Arts et Expos

Fernand de Visscher (1885-1964), alors professeur de droit romain à l'université de Louvain (et personnalité importante à "La Libre Belgique", son épouse étant de la famille Jourdain, fondatrice du journal), assumait au lendemain de la guerre, la direction de l'Academia Belgica à Rome. Il souhaitait obtenir pour la Belgique un site de fouilles archéologiques comme en avaient obtenu les autres écoles étrangères à Rome. Il fit équipe avec son collègue, professeur d'archéologie à Louvain, le professeur Franz De Ruyt (1907-1992) dont le fils est précisément aujourd'hui l'ambassadeur belge à Rome ! On leur proposa de fouiller le site d'Alba Fucens dans les Abruzzes, à une centaine de kilomètres à l'est de Rome. Fernand de Visscher en parle en termes lyriques : "Un cirque de montagnes aux lignes précises et harmonieuses enferme la plaine comme une gigantesque arène, donnant l'impression très vive d'un monde à part". "Sur le seuil de notre pauvre demeure paysanne, poursuit-il, nous voyons alors les formes blanches des ruines se perdre peu à peu dans la nuit, que vont zébrer tout à l'heure les traits de feu des lucioles."

Les Belges fouilleront l'ancienne cité pendant 30 ans, de 1949 à 1979, dans des conditions sommaires. Les archéologues avaient tous des charges d'enseignement et venaient fouiller pendant les vacances, souvent avec leurs familles.

Superbe Vénus

On a retrouvé sur le site les restes du forum, un amphithéâtre, le temple d'Hercule, le marché et les thermes, des voies dallées, les restes d'une basilique, de riches maisons, des boutiques, etc. Les fouilles furent arrêtées en 1979 mais elles viennent précisément de reprendre dans la zone sud du site avec l'aide des équipes du musée du Cinquantenaire.

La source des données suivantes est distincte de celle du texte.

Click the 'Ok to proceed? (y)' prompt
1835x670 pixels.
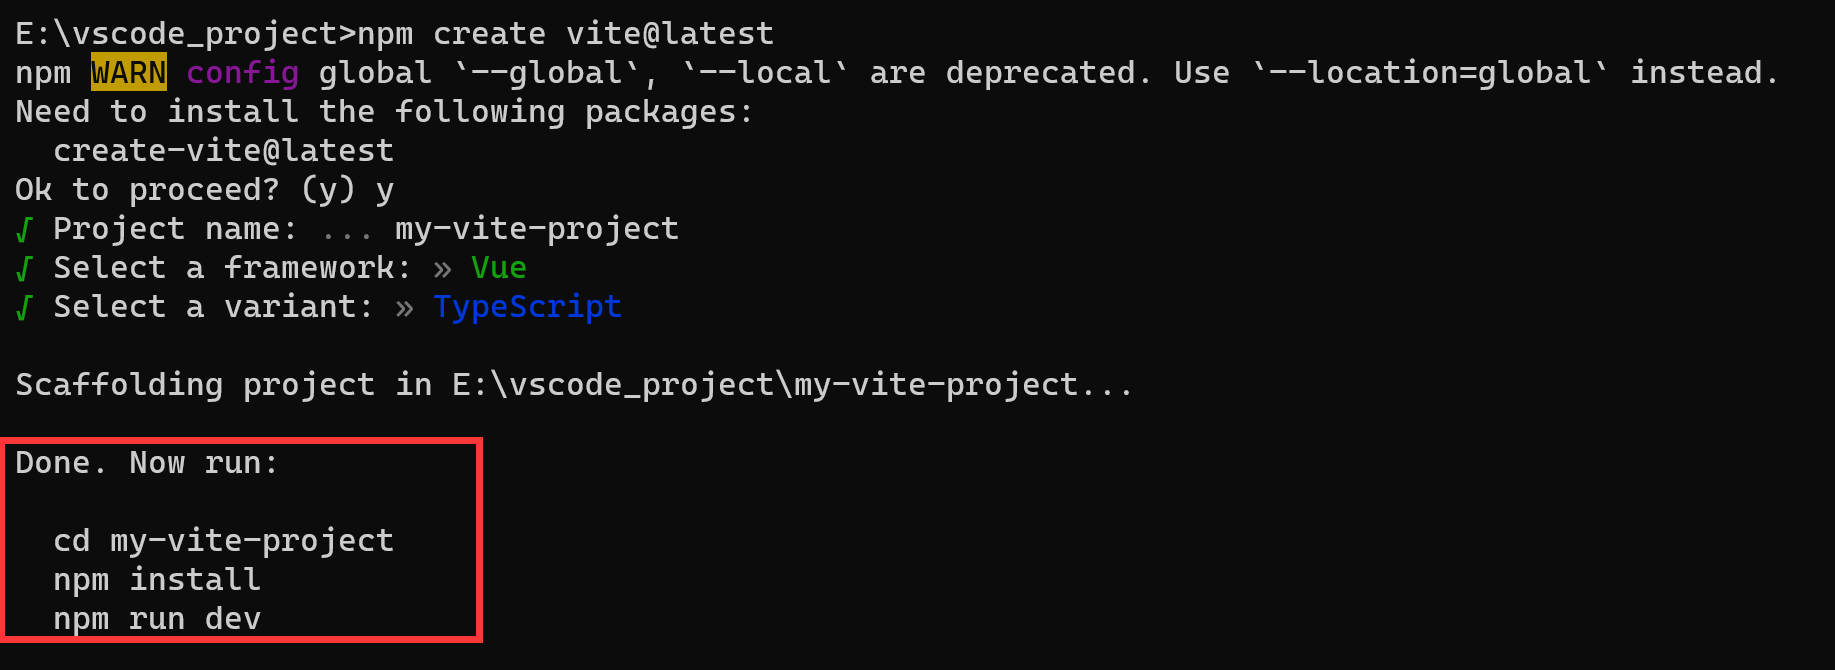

Bien entendu, on retrouva aussi des objets qui furent exposés dès 1950 dans une exposition qui fit grand bruit, au Palais des Beaux-Arts. On les retrouve aujourd'hui au Cinquantenaire. Une belle tête de Sylla, une Vénus de marbre que Fernand de Visscher adorait et dont il fit des copies de plâtre pour ses amis, des torses de marbre, des statues de bronze, des dignitaires en toge. Mais aussi de nombreux objets de la vie quotidienne : flacons à parfum en verre et argile, poteries, objets de toilette en os et bronze, etc. De quoi imaginer la vie quotidienne à cette époque, dans ce coin de montagne.

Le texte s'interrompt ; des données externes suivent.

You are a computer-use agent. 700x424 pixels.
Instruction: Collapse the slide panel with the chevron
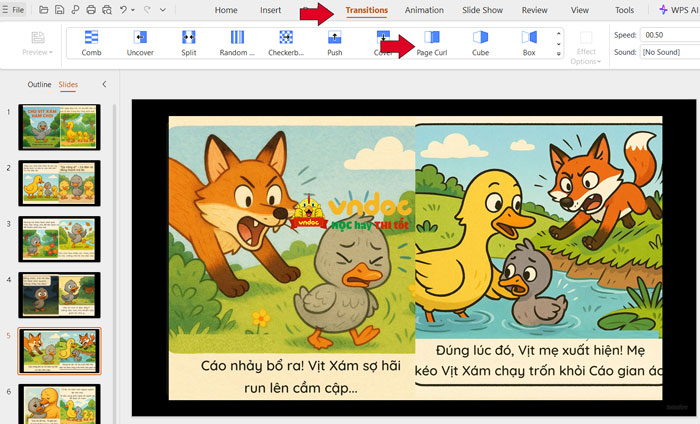[x=105, y=85]
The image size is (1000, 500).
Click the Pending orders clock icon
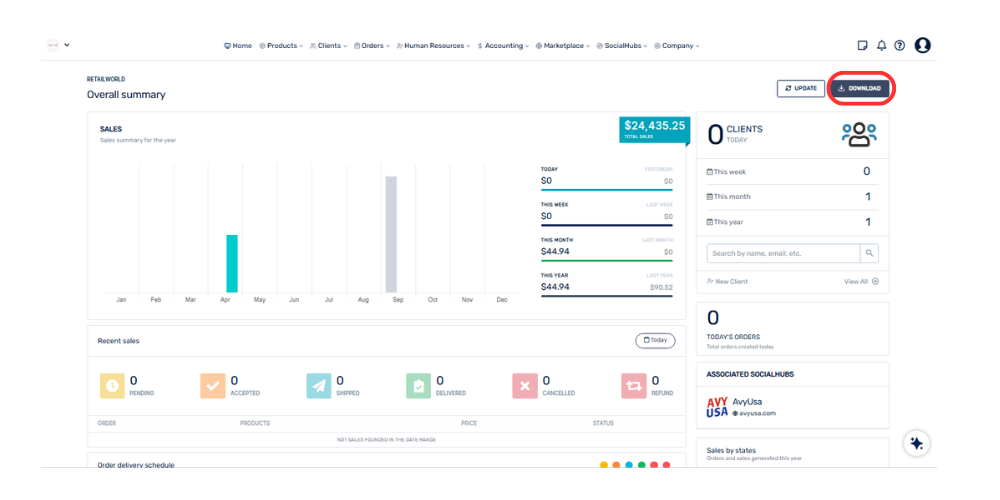click(112, 386)
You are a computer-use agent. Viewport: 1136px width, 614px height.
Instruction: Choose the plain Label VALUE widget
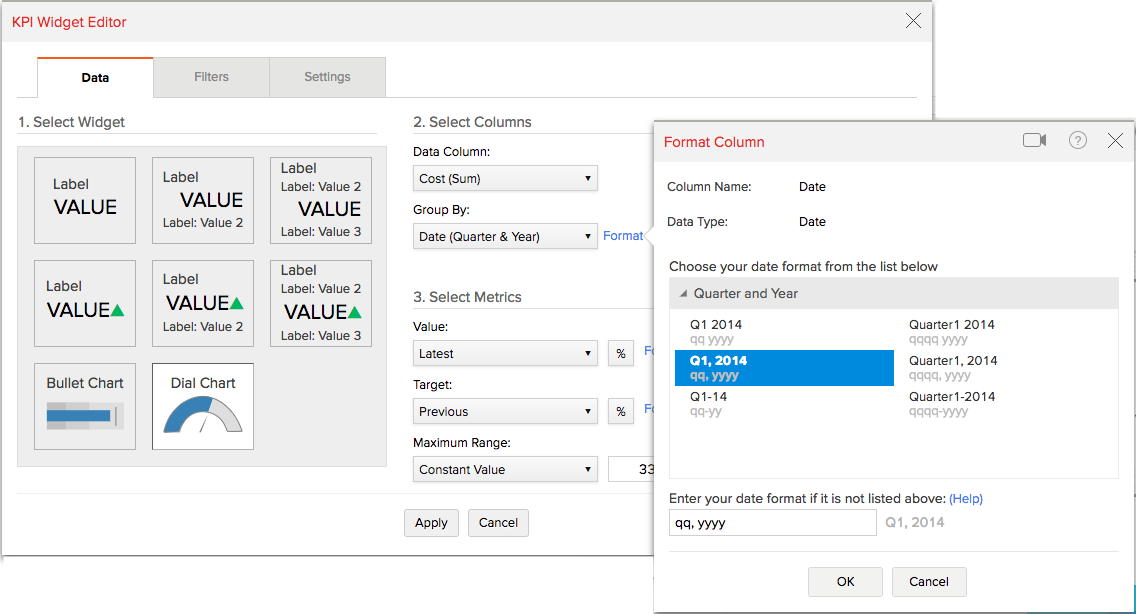click(x=85, y=200)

L'exposition au Cinquantenaire permet de retrouver ces objets et de les situer dans le contexte de l'époque avec de grandes photos anciennes. Une expo souvenir, plus émouvante et scientifique que vraiment grand public. Il y a peu d'objets spectaculaires et les explications sont souvent en italien puisque l'exposition a d'abord été conçue pour l'Académia Belgica à Rome, avant de venir à Bruxelles, agrandie et remaniée.

"La petite Rome des Abruzzes, 50 années de recherches belgo-italiennes à Alba Fucens" au Cinquantenaire, jusqu'au 4 mars. Tous les jours sauf lundi.